Autograder+: A Multi-Faceted AI Framework for Rich Pedagogical Feedback in Programming Education
Vikrant Sahu, Gagan Raj Gupta, Raghav Borikar, Nitin Mane
TL;DR
This paper presents Autograder+, a framework that converts autograding from a binary, black-box assessment into a formative, context-aware learning experience. It combines two AI strategies—a fine-tuned LLM for direct feedback and a contrastively trained embedding model for semantic analytics and visualization—within a secure, end-to-end pipeline that includes prompt pooling and instructor-facing analytics via UMAP. The system demonstrates strong semantic alignment with human feedback (average BERTScore F1 around 0.75) on 600 submissions and enables clustering of solutions by functionality and approach using 1,000 annotated examples. By integrating automated feedback, semantic clustering, and interactive visualizations, Autograder+ aims to reduce instructor workload, enable targeted instruction, and scale high-quality feedback across large programming courses, with potential applicability to other domains of structured problem solving.
Abstract
The rapid growth of programming education has outpaced traditional assessment tools, leaving faculty with limited means to provide meaningful, scalable feedback.

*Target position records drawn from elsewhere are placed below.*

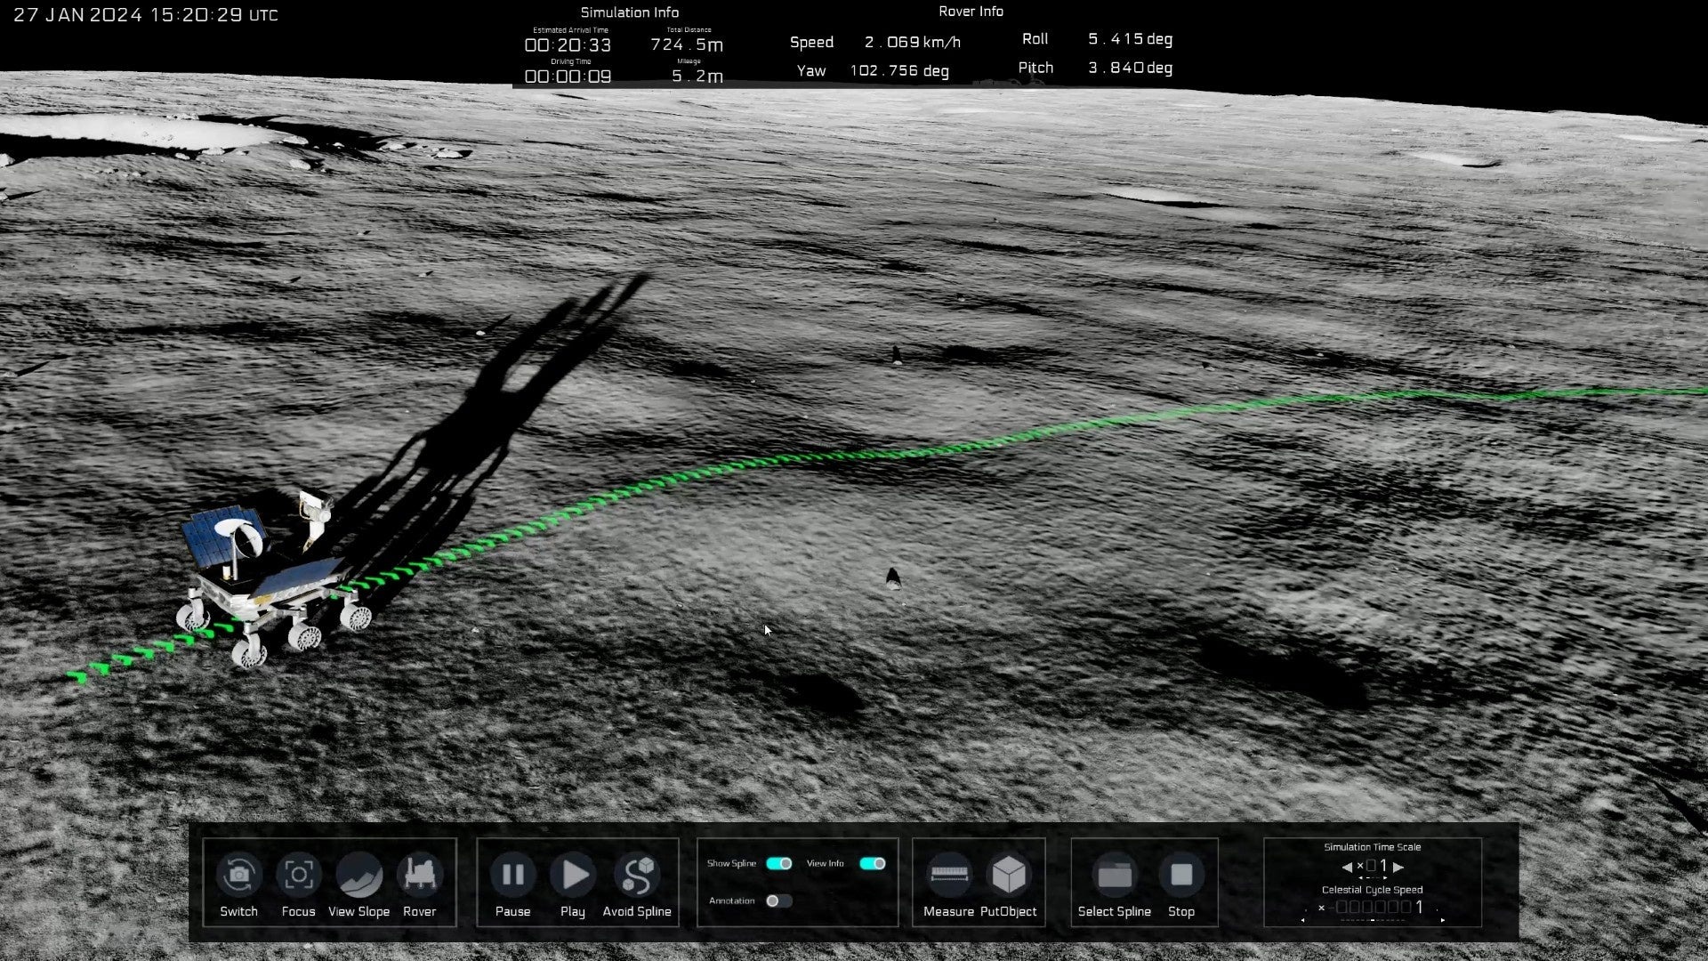
Task: Decrease Simulation Time Scale with left arrow
Action: tap(1347, 867)
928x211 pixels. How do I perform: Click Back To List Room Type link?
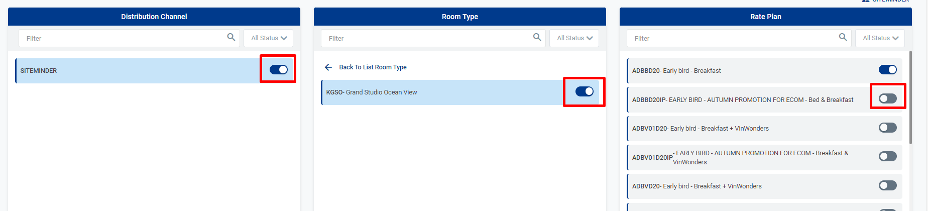[373, 67]
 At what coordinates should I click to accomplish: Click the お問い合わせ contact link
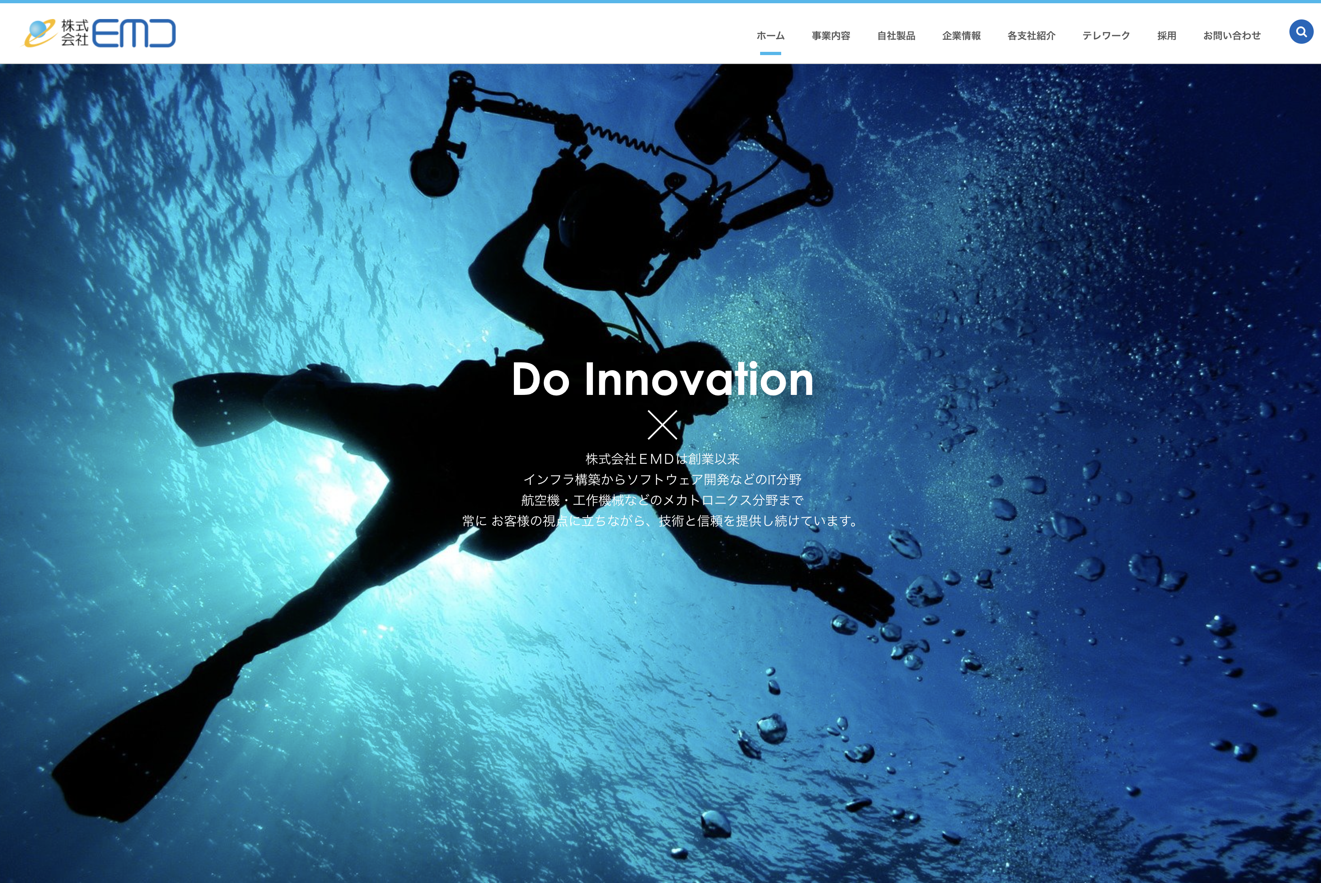pos(1231,34)
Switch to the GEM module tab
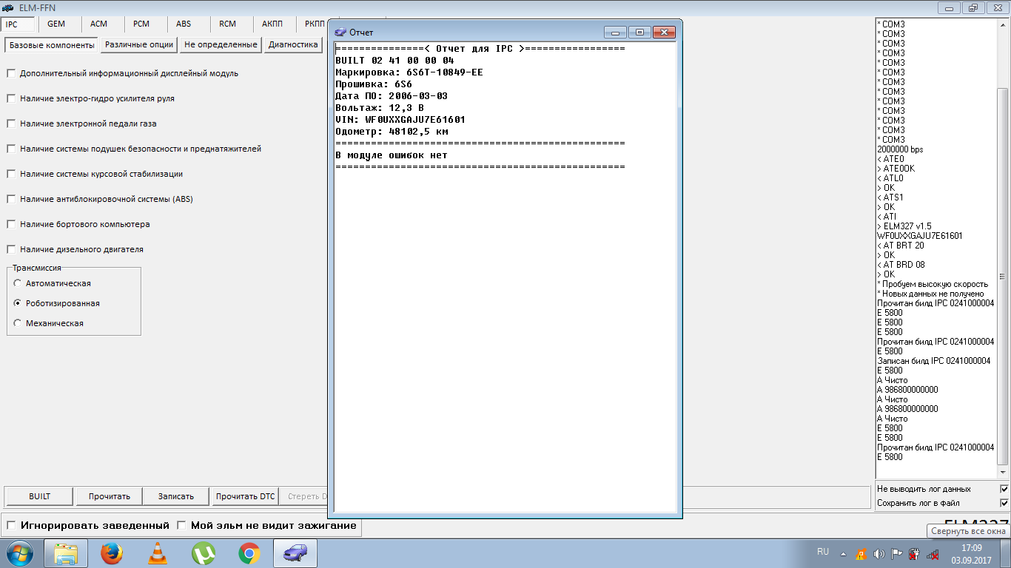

Conventional autograders, while efficient, act as black-box systems that simply return pass/fail results, offering little insight into student thinking or learning needs. Autograder+ is designed to shift autograding from a purely summative process to a formative learning experience. It introduces two key capabilities: automated feedback generation using a fine-tuned Large Language Model, and visualization of student code submissions to uncover learning patterns. The model is fine-tuned on curated student code and expert feedback to ensure pedagogically aligned, context-aware guidance. In evaluation across 600 student submissions from multiple programming tasks, the system produced feedback with strong semantic alignment to instructor comments. For visualization, contrastively learned code embeddings trained on 1,000 annotated submissions enable grouping solutions into meaningful clusters based on functionality and approach. The system also supports prompt-pooling, allowing instructors to guide feedback style through selected prompt templates. By integrating AI-driven feedback, semantic clustering, and interactive visualization, Autograder+ reduces instructor workload while supporting targeted instruction and promoting stronger learning outcomes.